--- Given passage ---
===============

Monday, 22 August 2011

Adieu, Jack.

« Si le rire sacrilège et blasphématoire que les bigots de toutes les chapelles taxent de vulgarité et de mauvais goût, si ce rire-là peut parfois désacraliser la bêtise, exorciser les chagrins véritables et fustiger les angoisses mortelles, alors oui on peut rire de tout, on doit rire de tout : de la guerre, de la misère et de la mort!
Au reste, est-ce qu'elle se gêne la mort, elle, pour se rire de nous ? Est-ce qu'elle ne pratique pas l'humour noir, elle, la mort ? Regardons s'agiter ces malheureux dans les usines, regardons gigoter ces hommes puissants, boursoufflés de leur importance qui vivent à 100 à l'heure. Alors ils se battent, ils courent, ils caracolent derrière leur vie, et tout d'un coup, cela s'arrête, sans plus de raisons que ça n'avait commencé...
Alors le militant de base, le pompeux PDG, la princesse d'opérette, l'enfant qui joue à la marelle dans les caniveaux de Beyrouth, toi aussi à qui je pense et qui a cru en Dieu jusqu'au bout de ton cancer... Tous nous sommes fauchés un jour par le croche-pied rigolard de la mort imbécile, et les droits de l'homme s'effacent devant les droits de l'asticot. »
Pierre Desproges, dans Le Tribunal des flagrants délires réquisitoire contre Jean-Marie Le Pen (28 septembre 1982)

"If the sacrilegious and blasphemous laughter that bigots of all religious dogma claim to be vulgar and in bad taste, if that laughter might desecrate stupidity, exorcise genuine grief and castigate mortal anguish, then yes: one can, one should laugh at everything: war, misery and death!

After all, does Death hesitate to laugh at us? Is Death not a practitioner of black humour? Look at those unfortunate people stirring in the factories, look at men of power swollen with their importance who scramble to live at full throttle. So they fight, they run, they prance behind their lives, and all of a sudden, it stops, with no more reason than it had started ...

===============

--- Raw data ---
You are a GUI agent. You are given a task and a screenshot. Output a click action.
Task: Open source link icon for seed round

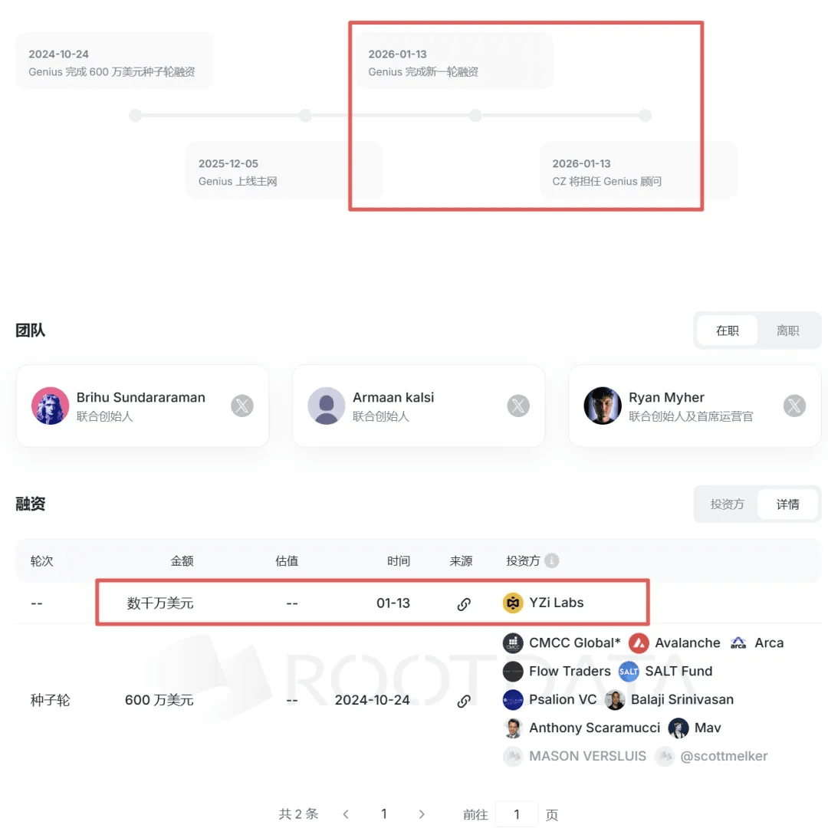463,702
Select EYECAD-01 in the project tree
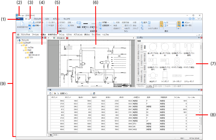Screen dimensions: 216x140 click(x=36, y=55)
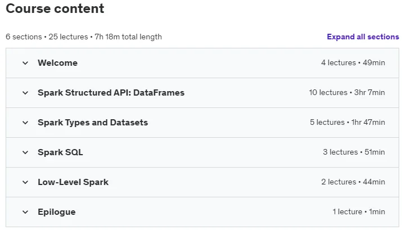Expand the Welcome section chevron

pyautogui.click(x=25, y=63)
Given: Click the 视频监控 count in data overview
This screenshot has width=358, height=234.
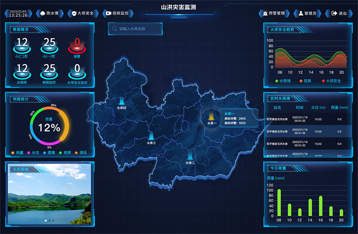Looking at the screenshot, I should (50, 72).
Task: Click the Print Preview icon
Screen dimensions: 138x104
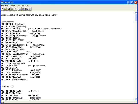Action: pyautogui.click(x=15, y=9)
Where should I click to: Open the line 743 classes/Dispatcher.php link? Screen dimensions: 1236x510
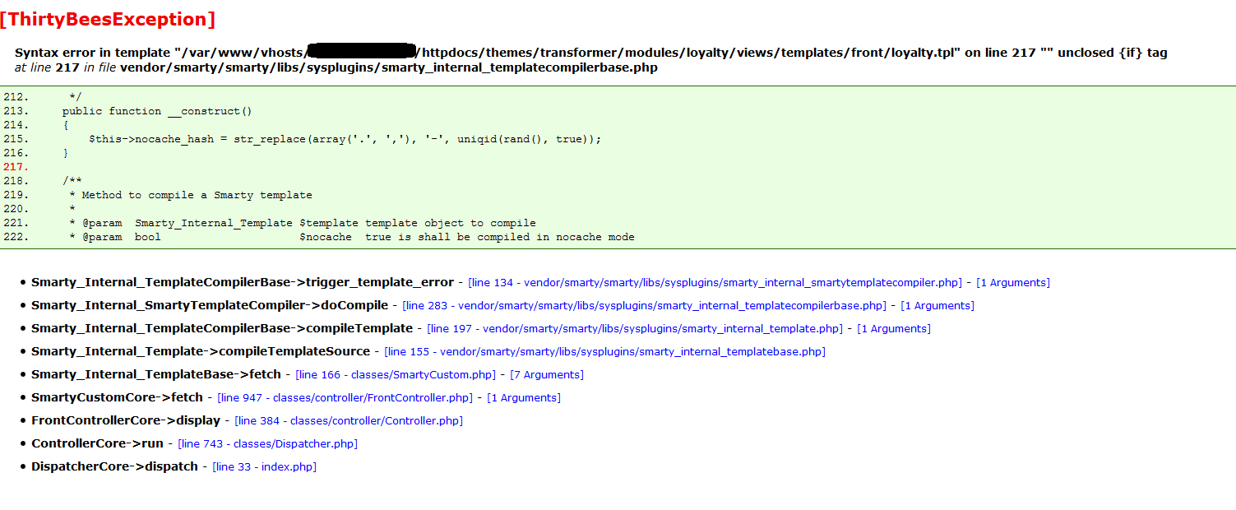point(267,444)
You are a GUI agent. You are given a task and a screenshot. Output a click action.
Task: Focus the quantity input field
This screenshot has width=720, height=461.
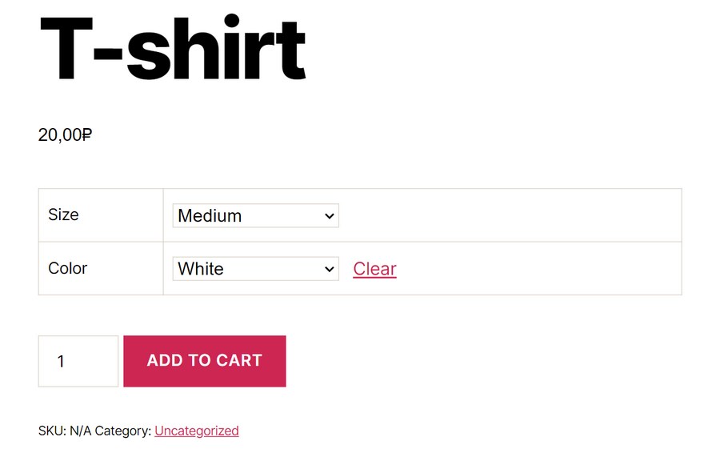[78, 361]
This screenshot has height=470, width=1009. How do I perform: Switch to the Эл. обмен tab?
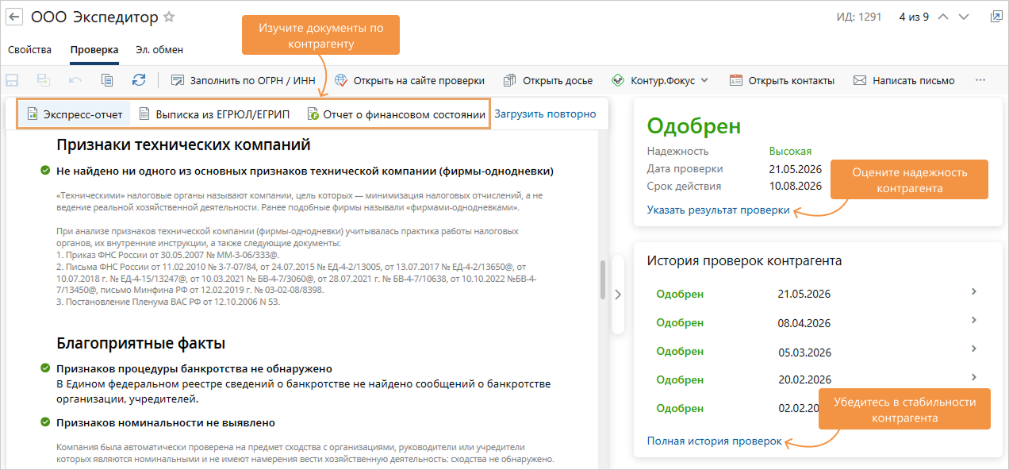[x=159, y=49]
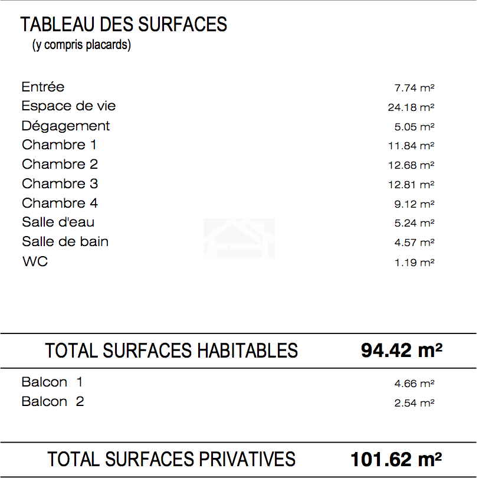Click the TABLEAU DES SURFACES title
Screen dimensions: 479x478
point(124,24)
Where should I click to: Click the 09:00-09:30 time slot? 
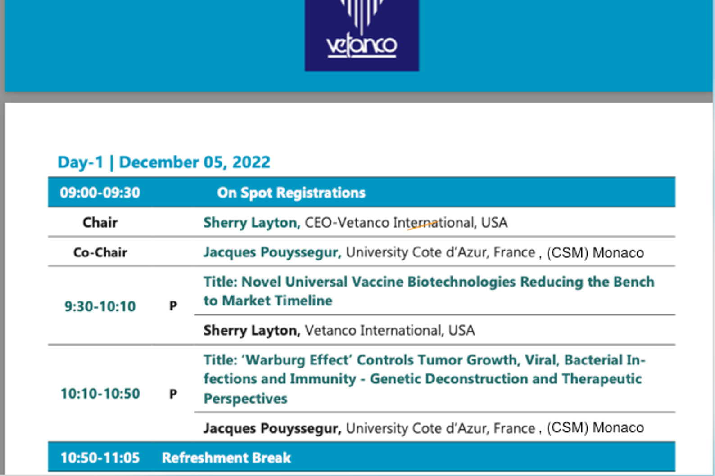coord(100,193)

===============

--- Set of tasks ---
(a) Duplicate the passage about laughter and death word for word, from "Monday, 22 August" to "ça n'avait commencé...".
(b) Pick up the passage about laughter and death after its final sentence and continue it.

--- Expected results ---
(a)
Monday, 22 August 2011

Adieu, Jack.

« Si le rire sacrilège et blasphématoire que les bigots de toutes les chapelles taxent de vulgarité et de mauvais goût, si ce rire-là peut parfois désacraliser la bêtise, exorciser les chagrins véritables et fustiger les angoisses mortelles, alors oui on peut rire de tout, on doit rire de tout : de la guerre, de la misère et de la mort!
Au reste, est-ce qu'elle se gêne la mort, elle, pour se rire de nous ? Est-ce qu'elle ne pratique pas l'humour noir, elle, la mort ? Regardons s'agiter ces malheureux dans les usines, regardons gigoter ces hommes puissants, boursoufflés de leur importance qui vivent à 100 à l'heure. Alors ils se battent, ils courent, ils caracolent derrière leur vie, et tout d'un coup, cela s'arrête, sans plus de raisons que ça n'avait commencé...

(b)
So it is for the activist, the pompous CEO, the princess of operetta, the child playing hopscotch in the gutters of Beirut, and you too who believed in God until the end of your cancer ... All are mowed down eventually by death's imbecility, and the rights of men give way to the rights of the maggot."

Someone on Radio-Canada observed that Jack Layton was a ferocious negociator. Who knows what deals people make when they learn that insidious, merciless cancer is raging within them? When my sister fought ovarian cancer, she confided in me that she *asked* for two years. And she lived, in the time left, to the fullest.

From Joan Baez:
"You don't get to choose how you're going to die. Or when. You can only decide how you're going to live. Now."

7 comments:

deBeauxOs said...

BTW, we don't do glurge at DJ!

Anger and grief, yes. Glurge, no.

fern hill said...

Well said, deBeauxOs.

Jack's letter is his last classy act.

Dr.Dawg said...

You moved me to tears, as I remembered once more the death of my partner from pancreatic cancer nearly five years ago. She had no time to negotiate--she sank quickly--but she lived life to the fullest, and taught me that most important of lessons.

Thank you for your words, dBO. Best I've seen on the web so far.

Beijing York said...

Thanks for this, dBO. I am gutted because I was hoping he would have more time - especially time to enjoy the company of his family and friends. I feel such sorrow for Olivia.

deBeauxOs said...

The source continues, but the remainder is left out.